Voices: There was more to Jim Traficant than met the eye

Paul Singer
USA TODAY
In this Feb. 25, 2010, file photo, former congressman Jim Traficant talks about politics at a diner in Boardman, Ohio.

Jim Traficant, who was always up for a spirited fight, lost his final one Saturday.

The flamboyant former Youngstown sheriff-turned-congressman-turned convict died Sept. 27 after being crushed by an old tractor on his farm, which is no small irony since the farm was the center of the corruption trial that sent him to prison.

I sat in that trial every day for 10 weeks in 2002 as an Associated Press correspondent, and it provided enormous insight into Traficant, the bellicose bully who wouldn't hurt a fly.

Every day Traficant would arrive in court and rant on the courthouse steps about how the Justice Department was unfairly targeting him or the judge was preventing him from defending himself or how the press was lying about him. And then he would turn and walk into the courthouse and politely greet the security guards who asked him to empty his pockets and walk through the metal detector.

Preening for the press before a hearing began one morning, he bellowed at the court sketch artist for making him look bad in a picture — then quietly took her aside and apologized and had conversation about her art.

Traficant was one of a kind in American politics. Acting as his own lawyer, he was acquitted in 1983 of racketeering charges when he convinced a jury that as sheriff, he had taken payments from the Mob as part of a secret sting operation he was running on his own. He walked out of court a local hero and was elected to Congress.
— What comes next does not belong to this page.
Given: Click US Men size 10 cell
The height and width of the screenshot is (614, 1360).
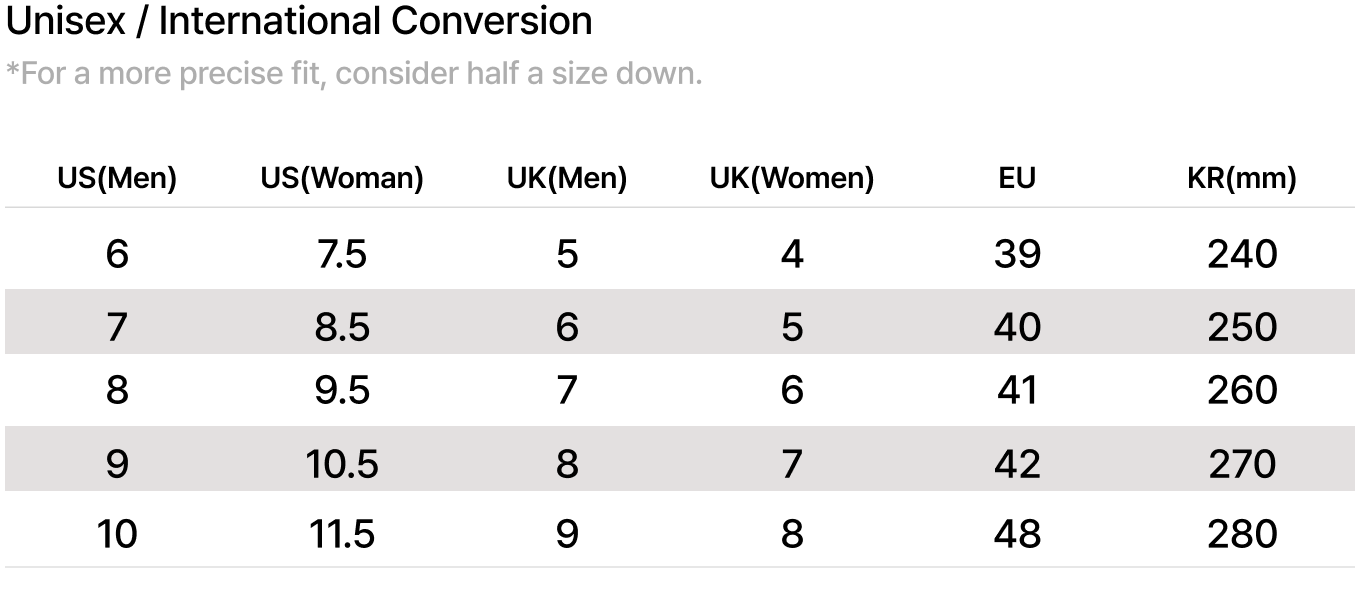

He regularly took to the floor of the House to mock things he found absurd, generally closing with his signature line from Star Trek — "Beam me up." Such as this, when a California transit agency sought to buy German fare machines: "Beam me up. You want to solve the deficit? Start buying some damn American-made goods." Or this in reference to a proposal for expanded trade preferences for China: "What do we do to these butchers on Tiananmen Square? We reward them. Beam me up." Or this regarding a free trade deal with Chile: "I think it would be wise for the American people to say, 'Beam me up, Scotty, there is no intelligent life left in the Congress.' "

Yet Traficant also was a crook. He made deals with local contractors in which he would intervene on their behalf with government agencies if they would do construction at his farm or help repair his boat. He had staff in his congressional office pay him back a portion of their salaries in cash.

Still, in Youngstown, being a crook was not necessarily frowned upon. A friend of mine from there once told me, "In Youngstown, if I put up a yard sign for your campaign, I assume I going to get my parking tickets fixed." Family members from the area told me they were certain Traficant was being targeted by the government as some kind of broad conspiracy against the little guy. Traficant's failure, these folks argued, was that he stole small. If he had stolen millions on Wall Street or in vast government contracts, the feds would have looked the other way. "Jimbo" was just not part of the club, so he had to be crushed.

This might have been a minority view, but it clearly was not outside the Youngstown mainstream. After his conviction and expulsion from Congress, Traficant ran for re-election from prison as an independent. He received 28,000 votes, about 15% of the total cast.

My lasting impression of Jim Traficant will be the day he bellowed at me and a few other reporters in the basement of the Capitol for no reason I can remember, sneered at us not to call him "Congressman" because "that's an insult," and said we were just going to write what we wanted anyway. Then the "Members Only" elevator arrived and he gently turned and said "It's OK, come on, you can ride with me."